Geopenbaard vóór de Hidjrah. Dit hoofdstuk heeft 15 strofen.
In naam van Allah, de Barmhartige, de Genadevolle.
1. Bij de zon en haar licht,
2. En bij de maan als zij deze volgt,
3. En bij de dag wanneer hij dezs onthult
4. En bij de nacht, wanneer hij haar bedekt,
5. En bij de hemel en de schepping er van.
6. En bij de aarde en haar uitgestrektheid,
7. En bij de ziel en haar volmaaktheid,
8. Hij openbaarde haar wat slecht en wat goed (voor haar) is,
9. Voorwaar, geslaagd is hij die haar loutert
10. En voorzeker hij gaat te gronde die haar te gronde richt.
11. De Samoed verloochenden de boodschap in hun opstandigheid.

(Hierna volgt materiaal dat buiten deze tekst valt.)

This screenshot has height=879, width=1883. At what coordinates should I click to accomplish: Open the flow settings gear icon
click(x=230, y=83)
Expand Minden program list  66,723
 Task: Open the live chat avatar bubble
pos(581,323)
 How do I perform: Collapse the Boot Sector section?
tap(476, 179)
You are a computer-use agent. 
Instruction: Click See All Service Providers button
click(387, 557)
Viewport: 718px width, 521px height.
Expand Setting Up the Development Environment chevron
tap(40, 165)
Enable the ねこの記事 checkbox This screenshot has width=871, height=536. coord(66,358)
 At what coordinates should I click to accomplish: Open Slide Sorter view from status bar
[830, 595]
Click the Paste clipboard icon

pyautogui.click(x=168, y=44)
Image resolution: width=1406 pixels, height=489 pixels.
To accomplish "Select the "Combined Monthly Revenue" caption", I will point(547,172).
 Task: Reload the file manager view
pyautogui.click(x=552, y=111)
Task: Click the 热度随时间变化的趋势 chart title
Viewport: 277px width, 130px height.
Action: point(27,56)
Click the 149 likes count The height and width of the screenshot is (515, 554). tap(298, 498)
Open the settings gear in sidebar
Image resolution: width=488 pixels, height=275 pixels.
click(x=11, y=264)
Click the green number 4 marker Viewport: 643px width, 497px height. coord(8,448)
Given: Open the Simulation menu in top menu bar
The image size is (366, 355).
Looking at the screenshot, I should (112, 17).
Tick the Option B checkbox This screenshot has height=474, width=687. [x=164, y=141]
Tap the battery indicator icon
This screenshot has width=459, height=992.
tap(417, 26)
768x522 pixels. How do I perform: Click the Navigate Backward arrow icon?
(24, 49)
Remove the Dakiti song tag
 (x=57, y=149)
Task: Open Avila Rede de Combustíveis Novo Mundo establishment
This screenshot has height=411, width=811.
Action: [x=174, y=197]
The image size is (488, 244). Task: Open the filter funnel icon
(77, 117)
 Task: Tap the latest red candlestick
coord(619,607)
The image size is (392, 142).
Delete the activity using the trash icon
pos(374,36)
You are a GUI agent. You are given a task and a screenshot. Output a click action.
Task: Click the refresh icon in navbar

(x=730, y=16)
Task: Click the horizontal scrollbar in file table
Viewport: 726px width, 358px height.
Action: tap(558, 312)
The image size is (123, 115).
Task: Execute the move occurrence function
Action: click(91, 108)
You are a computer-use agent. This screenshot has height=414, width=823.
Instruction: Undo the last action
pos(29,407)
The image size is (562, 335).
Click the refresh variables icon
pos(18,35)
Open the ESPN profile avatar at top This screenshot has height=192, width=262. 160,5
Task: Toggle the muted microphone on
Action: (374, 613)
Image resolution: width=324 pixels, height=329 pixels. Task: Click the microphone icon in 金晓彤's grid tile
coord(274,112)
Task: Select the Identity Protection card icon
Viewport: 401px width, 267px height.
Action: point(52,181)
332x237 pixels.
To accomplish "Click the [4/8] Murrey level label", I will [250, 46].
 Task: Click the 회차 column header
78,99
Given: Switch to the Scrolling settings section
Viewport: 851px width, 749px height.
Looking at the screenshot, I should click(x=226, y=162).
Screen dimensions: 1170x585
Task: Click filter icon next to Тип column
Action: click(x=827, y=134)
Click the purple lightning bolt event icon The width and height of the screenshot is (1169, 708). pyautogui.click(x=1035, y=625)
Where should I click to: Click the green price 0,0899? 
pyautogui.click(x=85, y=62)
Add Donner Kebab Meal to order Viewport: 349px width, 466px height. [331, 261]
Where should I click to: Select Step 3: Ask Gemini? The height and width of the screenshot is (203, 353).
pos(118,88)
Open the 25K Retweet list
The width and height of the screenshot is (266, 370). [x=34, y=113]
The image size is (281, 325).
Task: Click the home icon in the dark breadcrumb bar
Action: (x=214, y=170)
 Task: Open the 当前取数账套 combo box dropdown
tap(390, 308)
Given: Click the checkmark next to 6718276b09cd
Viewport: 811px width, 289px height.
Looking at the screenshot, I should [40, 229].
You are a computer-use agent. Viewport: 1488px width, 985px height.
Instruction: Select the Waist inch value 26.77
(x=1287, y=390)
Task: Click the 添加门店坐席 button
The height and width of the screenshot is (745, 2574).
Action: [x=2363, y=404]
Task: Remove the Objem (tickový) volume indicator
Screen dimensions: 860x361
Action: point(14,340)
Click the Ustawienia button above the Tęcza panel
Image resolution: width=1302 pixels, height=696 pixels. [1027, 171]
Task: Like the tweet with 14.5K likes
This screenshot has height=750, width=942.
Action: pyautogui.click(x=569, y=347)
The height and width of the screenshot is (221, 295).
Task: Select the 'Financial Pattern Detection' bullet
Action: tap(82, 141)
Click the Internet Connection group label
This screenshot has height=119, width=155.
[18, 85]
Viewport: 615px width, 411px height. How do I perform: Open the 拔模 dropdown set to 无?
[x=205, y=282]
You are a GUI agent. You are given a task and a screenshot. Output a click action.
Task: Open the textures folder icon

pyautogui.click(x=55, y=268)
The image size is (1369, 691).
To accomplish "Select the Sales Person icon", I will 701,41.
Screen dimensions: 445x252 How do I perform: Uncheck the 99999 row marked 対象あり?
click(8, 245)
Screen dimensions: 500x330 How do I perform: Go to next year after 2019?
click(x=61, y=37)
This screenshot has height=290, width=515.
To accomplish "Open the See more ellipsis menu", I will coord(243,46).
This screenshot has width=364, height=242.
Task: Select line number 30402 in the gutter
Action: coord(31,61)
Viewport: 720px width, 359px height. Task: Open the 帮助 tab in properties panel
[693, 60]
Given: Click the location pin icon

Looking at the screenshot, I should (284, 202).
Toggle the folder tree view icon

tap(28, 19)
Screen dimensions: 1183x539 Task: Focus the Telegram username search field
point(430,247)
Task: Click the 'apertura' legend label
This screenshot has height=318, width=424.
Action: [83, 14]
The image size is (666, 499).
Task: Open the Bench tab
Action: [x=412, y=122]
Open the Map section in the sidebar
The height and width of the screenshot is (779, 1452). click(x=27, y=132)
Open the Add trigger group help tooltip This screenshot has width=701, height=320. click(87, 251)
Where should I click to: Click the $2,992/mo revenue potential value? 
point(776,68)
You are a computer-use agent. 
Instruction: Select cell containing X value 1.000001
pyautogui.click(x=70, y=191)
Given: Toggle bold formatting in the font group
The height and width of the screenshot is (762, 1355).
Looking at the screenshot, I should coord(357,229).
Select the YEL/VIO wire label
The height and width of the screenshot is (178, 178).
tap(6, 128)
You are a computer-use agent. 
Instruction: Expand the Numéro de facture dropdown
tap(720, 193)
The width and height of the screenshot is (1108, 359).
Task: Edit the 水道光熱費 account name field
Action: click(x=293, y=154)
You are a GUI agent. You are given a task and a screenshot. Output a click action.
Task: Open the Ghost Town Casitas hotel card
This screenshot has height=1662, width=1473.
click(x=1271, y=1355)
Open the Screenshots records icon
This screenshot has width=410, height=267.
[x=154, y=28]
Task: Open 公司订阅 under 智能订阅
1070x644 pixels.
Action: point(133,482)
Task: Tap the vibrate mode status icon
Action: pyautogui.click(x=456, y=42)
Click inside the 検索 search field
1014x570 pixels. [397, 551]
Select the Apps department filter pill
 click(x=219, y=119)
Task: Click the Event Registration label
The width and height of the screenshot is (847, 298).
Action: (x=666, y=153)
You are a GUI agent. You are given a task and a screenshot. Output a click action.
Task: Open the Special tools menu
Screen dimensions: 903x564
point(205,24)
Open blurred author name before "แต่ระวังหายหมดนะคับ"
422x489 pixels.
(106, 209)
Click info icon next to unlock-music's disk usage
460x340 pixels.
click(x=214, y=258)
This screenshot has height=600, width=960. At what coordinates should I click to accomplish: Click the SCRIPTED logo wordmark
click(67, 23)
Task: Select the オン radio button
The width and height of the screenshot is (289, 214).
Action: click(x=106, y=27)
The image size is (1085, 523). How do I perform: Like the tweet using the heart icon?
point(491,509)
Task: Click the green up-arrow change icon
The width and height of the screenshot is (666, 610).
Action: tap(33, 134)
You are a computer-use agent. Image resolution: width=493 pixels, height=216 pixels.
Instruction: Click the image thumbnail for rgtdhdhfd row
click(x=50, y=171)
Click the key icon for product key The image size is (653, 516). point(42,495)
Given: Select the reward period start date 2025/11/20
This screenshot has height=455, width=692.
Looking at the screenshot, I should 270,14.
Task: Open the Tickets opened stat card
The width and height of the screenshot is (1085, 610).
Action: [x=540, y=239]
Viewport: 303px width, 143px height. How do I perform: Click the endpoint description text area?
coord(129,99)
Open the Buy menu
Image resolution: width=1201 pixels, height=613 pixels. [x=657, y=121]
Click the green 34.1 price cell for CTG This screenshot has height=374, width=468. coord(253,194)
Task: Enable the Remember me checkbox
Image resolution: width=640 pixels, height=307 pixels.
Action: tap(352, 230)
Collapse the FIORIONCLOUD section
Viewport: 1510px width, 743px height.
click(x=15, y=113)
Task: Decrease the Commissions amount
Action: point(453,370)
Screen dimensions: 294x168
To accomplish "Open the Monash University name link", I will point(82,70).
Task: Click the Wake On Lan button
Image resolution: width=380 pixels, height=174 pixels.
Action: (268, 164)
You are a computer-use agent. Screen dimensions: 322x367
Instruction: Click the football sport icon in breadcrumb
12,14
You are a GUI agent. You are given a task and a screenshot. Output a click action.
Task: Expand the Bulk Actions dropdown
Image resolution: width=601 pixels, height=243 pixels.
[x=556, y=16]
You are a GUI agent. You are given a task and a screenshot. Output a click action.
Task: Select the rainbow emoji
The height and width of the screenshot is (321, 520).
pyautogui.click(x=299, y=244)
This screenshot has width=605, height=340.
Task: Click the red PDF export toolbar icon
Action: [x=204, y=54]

12. Toen de ongelukkigste onder hen opstond,
13. Zeide de boodschapper van Allah: "Laat de kamelin van Allah vrij in haar drinken."
14. Maar zij verloochenden hem en verlamden haar, daarom vernietigde hun Heer hen volkomen om hun zonden en maakte het land met de grond gelijk.
15. En Hij vreest de gevolgen hiervan niet.